Phyllospheric application of Bacillus mucilaginosus mediates the recovery of tea plants exposed to low-temperature stress by alteration of leaf endophytic community and plant physiology.

Background: In winter, tea plants are highly susceptible to low-temperature freezing damage. The rapid recovery of tea plant vigor in spring is crucial for tea yield and quality. Some studies have reported that Bacillus mucilaginosus could improve the stress resistance of plants. However, there were no reports on the effect of B. mucilaginosus on the recovery of tea plant vigor after low-temperature stress. This study firstly used different concentrations of B. mucilaginosus to spray tea leaves and used 16S rRNA high-throughput sequencing technology to study the impact of different treatments on tea leaf endophytic populations. Meanwhile, physiological indexes such as Soil and plant analyzer development values (SPAD), maximum photochemical quantum yield of PS II (Fv/Fm), and superoxide dismutase (SOD) were measured and analyzed in tea plant leaves of different treatments, and the correlation between them and the bacterial community was studied.

Results: Microbial results showed that the diversity of leaf endophytic populations treated with different concentrations of Bacillus mucilaginosus (T1, T2, T3) was higher than that in control group (CK) leaves, and T2 treatment had the highest diversity. The dominant bacterial phyla of all samples were Proteobacteria, Actinobacteriota, Firmicutes, and Bacteroidota. At the phylum level, the relative abundance of Actinobacteriota, Firmicutes, and Bacteroidota in leaves treated with B. mucilaginosus was significantly higher than that in the control. At the genus level, the relative abundance of Paenibacillus, Nocardioides, and Marmoricola in leaves treated with B. mucilaginosus was significantly higher than that in the control. Different concentrations of B. mucilaginosus affected the distribution of leaf endophytic populations. At the level of bacterial function, abundant metabolic functional features were observed, including amino acid transport and metabolism, as well as energy production and conversion, indicating that bacterial metabolism in tea plant leaf samples tends to be vigorous. The treatment with B. mucilaginosus significantly increased the activity of antioxidant enzymes and osmolyte content, promoted the recovery of Fv/Fm in tea plants after low-temperature stress, and improved the resistance of tea leaves to low-temperature stress, thereby promoting recovery.

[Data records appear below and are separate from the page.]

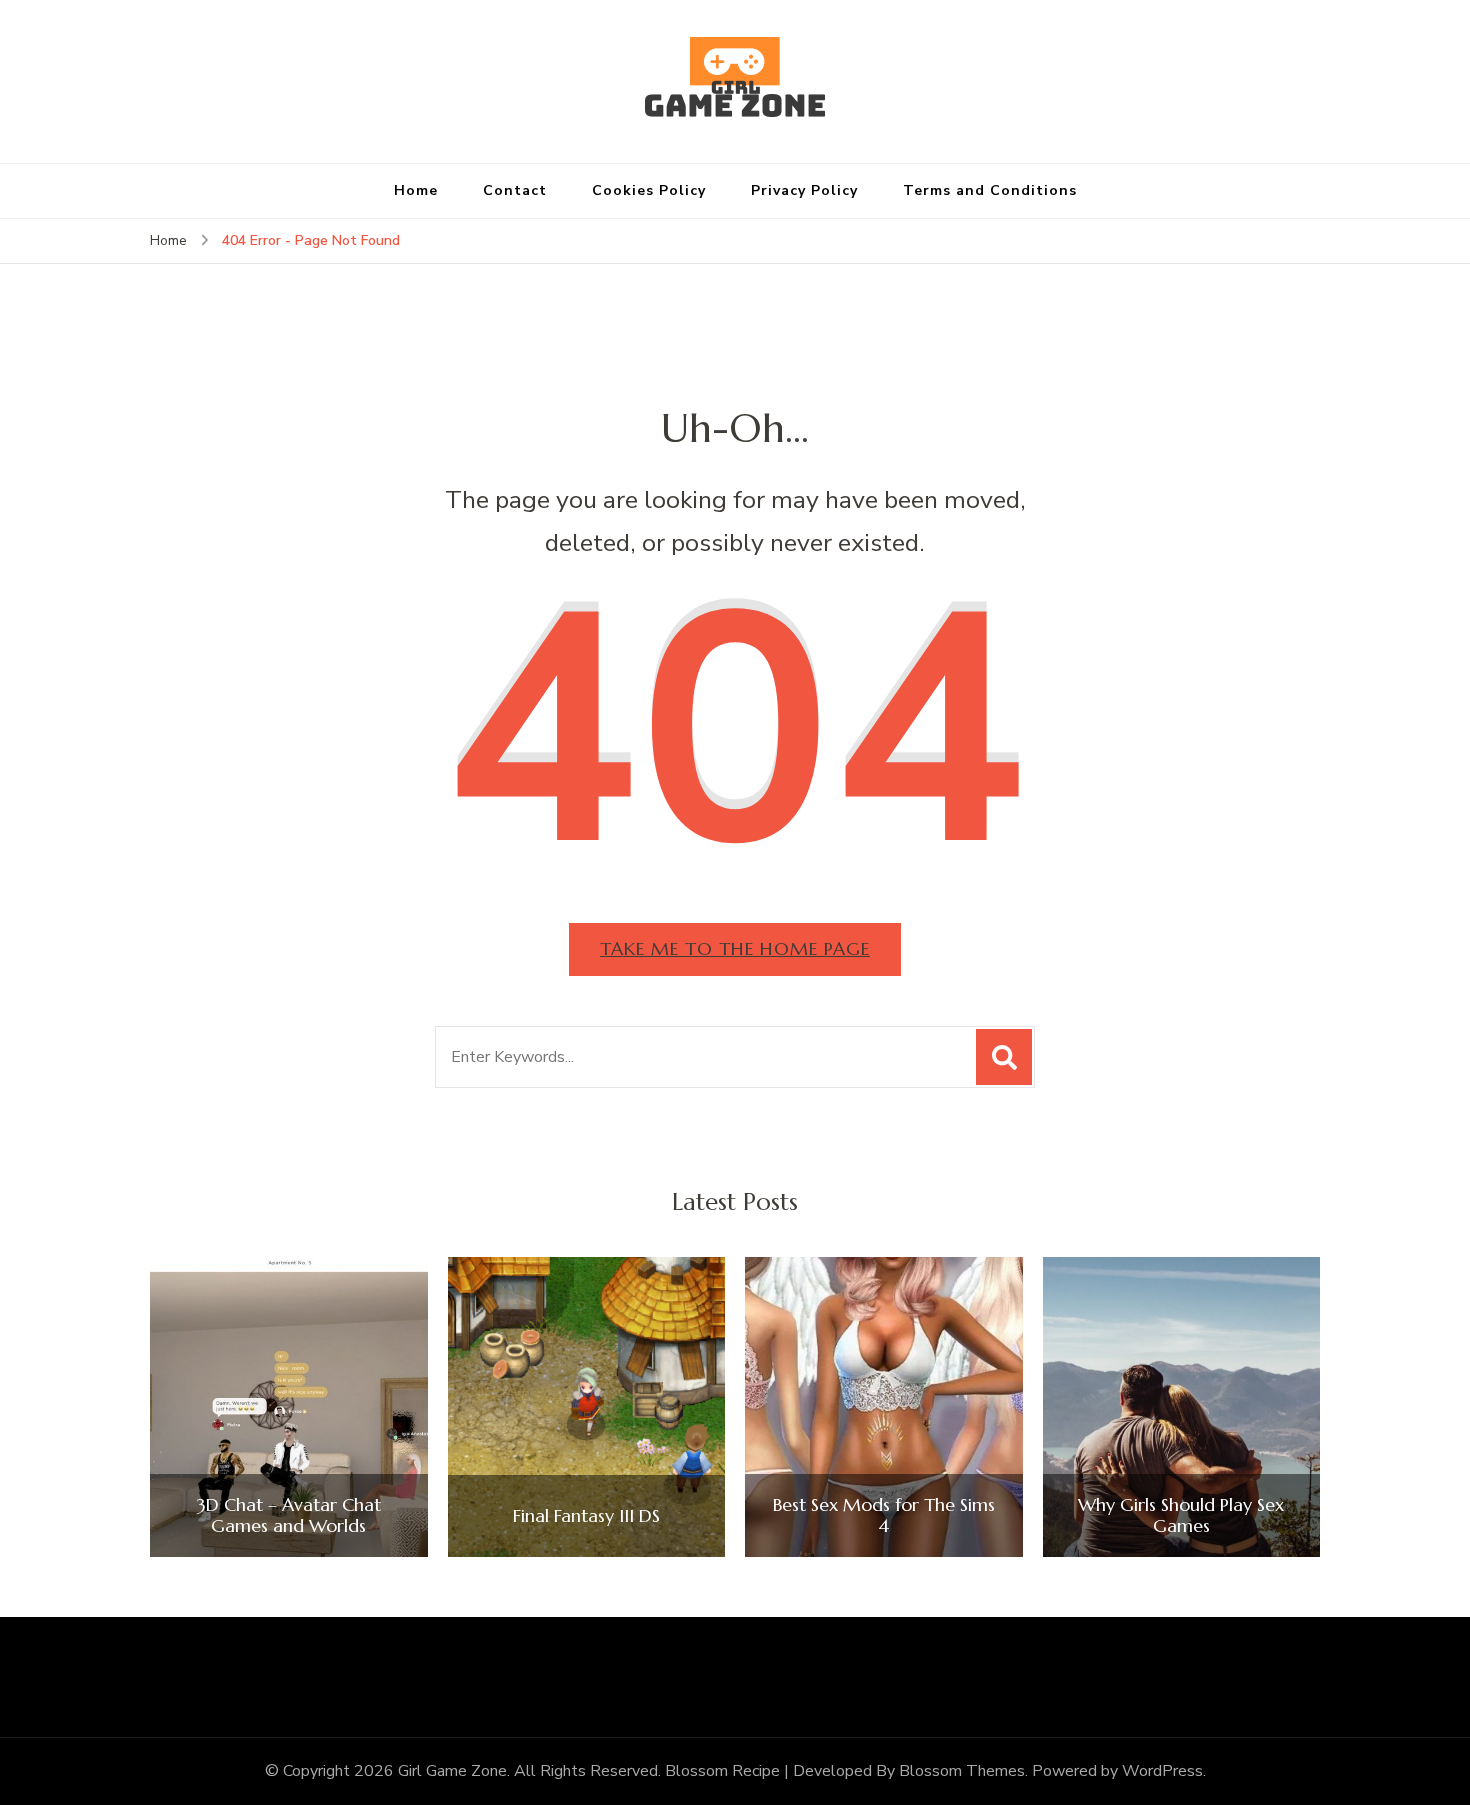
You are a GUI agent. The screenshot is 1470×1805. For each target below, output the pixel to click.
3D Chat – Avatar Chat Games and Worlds (289, 1515)
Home (416, 190)
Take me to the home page (735, 948)
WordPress (1162, 1771)
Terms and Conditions (990, 190)
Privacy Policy (804, 190)
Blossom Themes (962, 1771)
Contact (515, 190)
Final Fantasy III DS (586, 1516)
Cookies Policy (649, 190)
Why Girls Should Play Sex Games (1181, 1515)
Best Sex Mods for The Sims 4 (884, 1515)
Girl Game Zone (452, 1771)
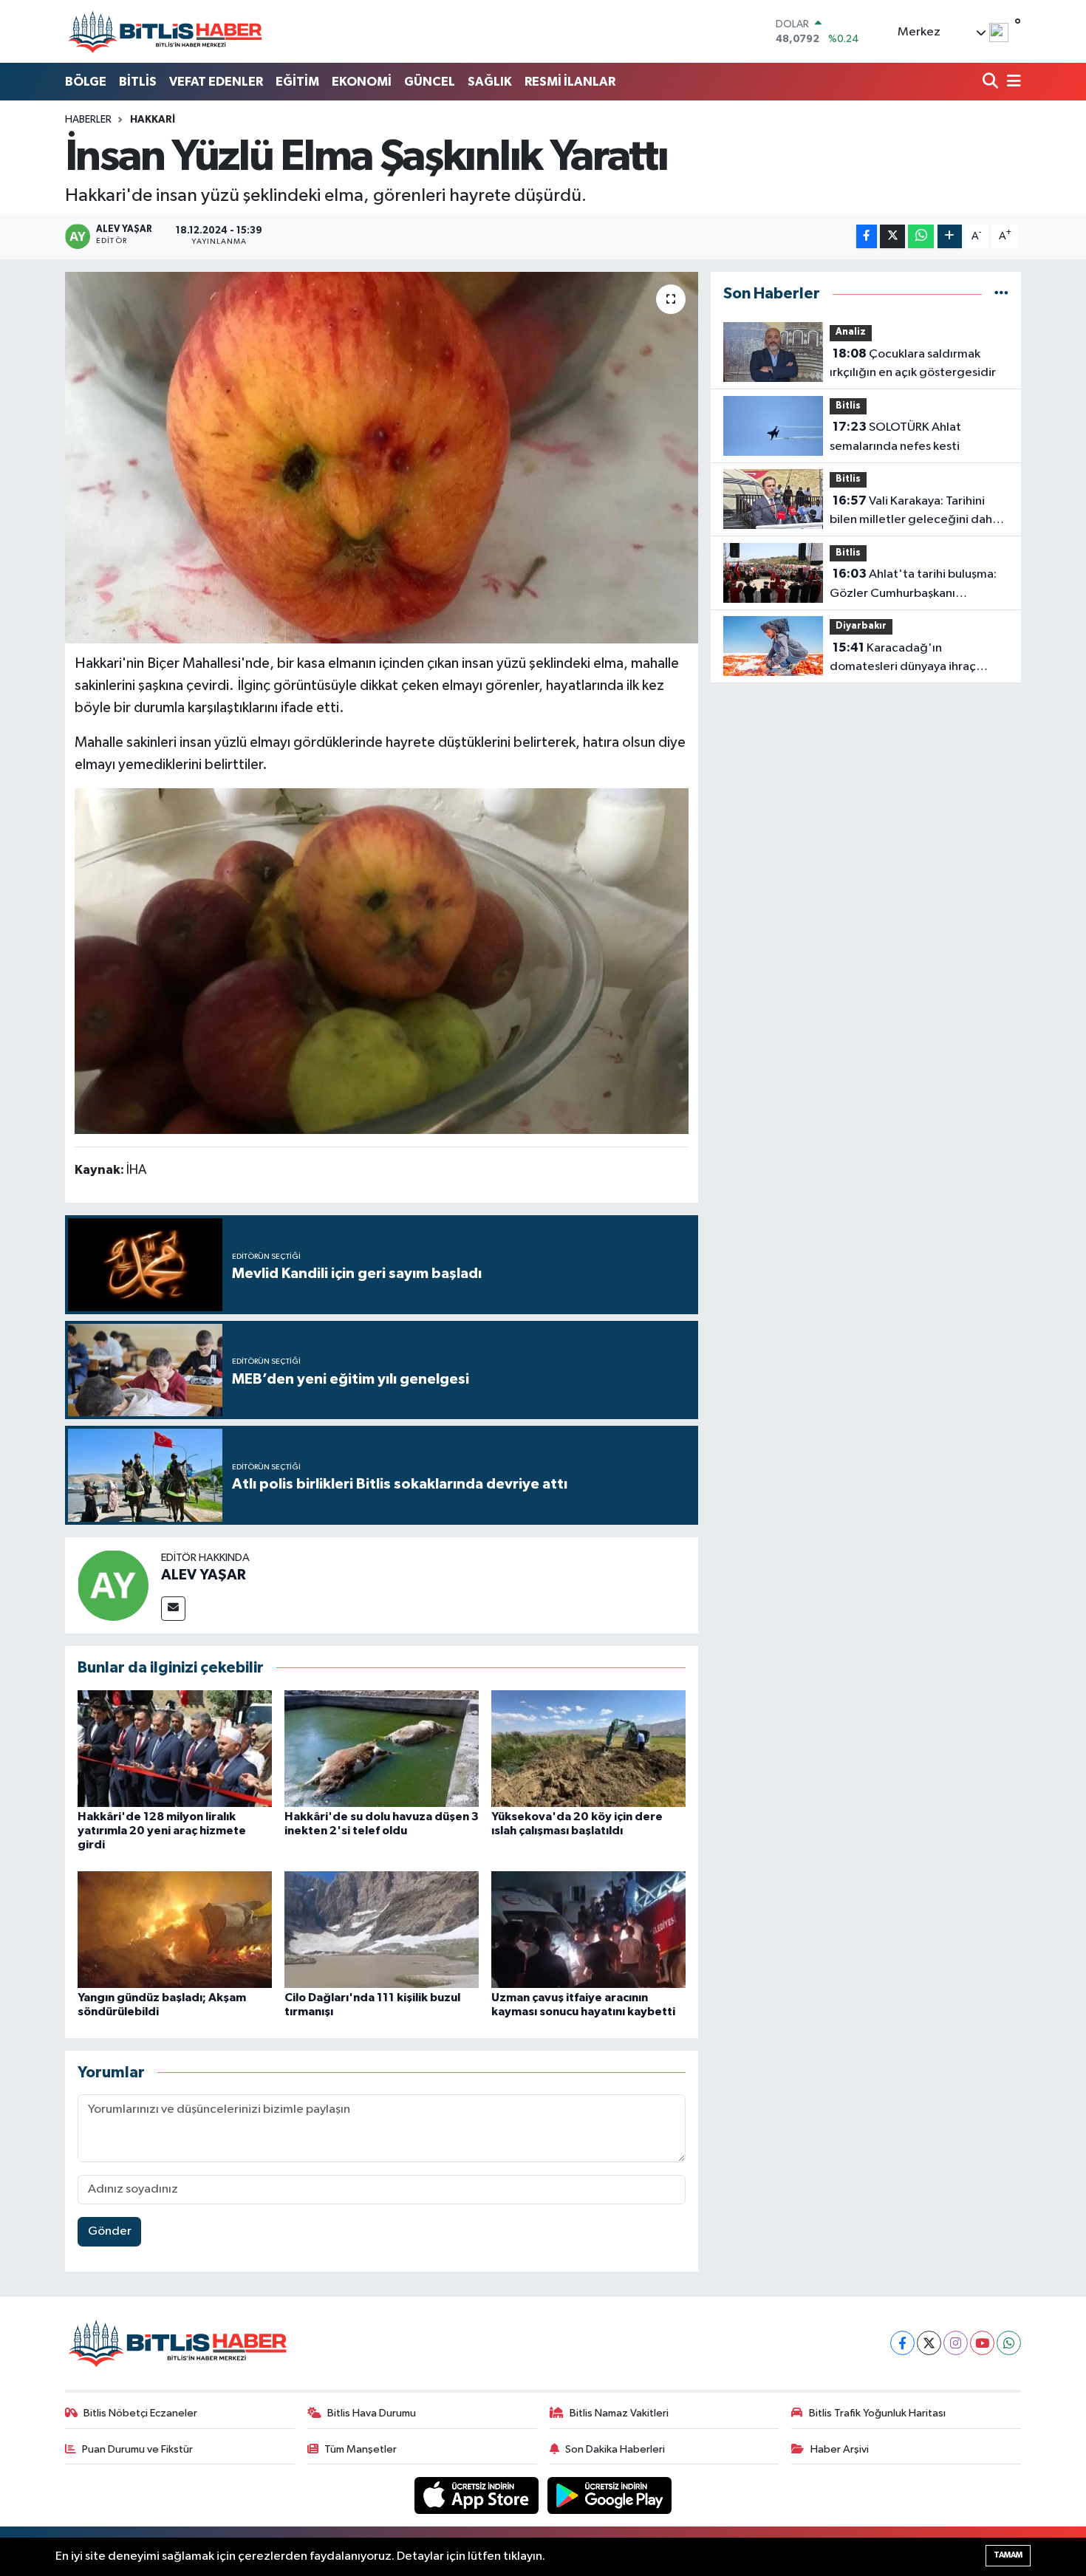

Conclusions: This study showed that B. mucilaginosus could significantly change the community structure of leaf endophytic populations, and increase antioxidant enzyme activity and osmolyte content in tea plants after low-temperature stress, promoting the rapid recovery of photosynthesis, and thereby benefiting the recovery of tea plant leaves. This study provided a theoretical basis for the application of B. mucilaginosus in practical production and also provided new ideas for the recovery of tea plants exposed to low-temperature stress.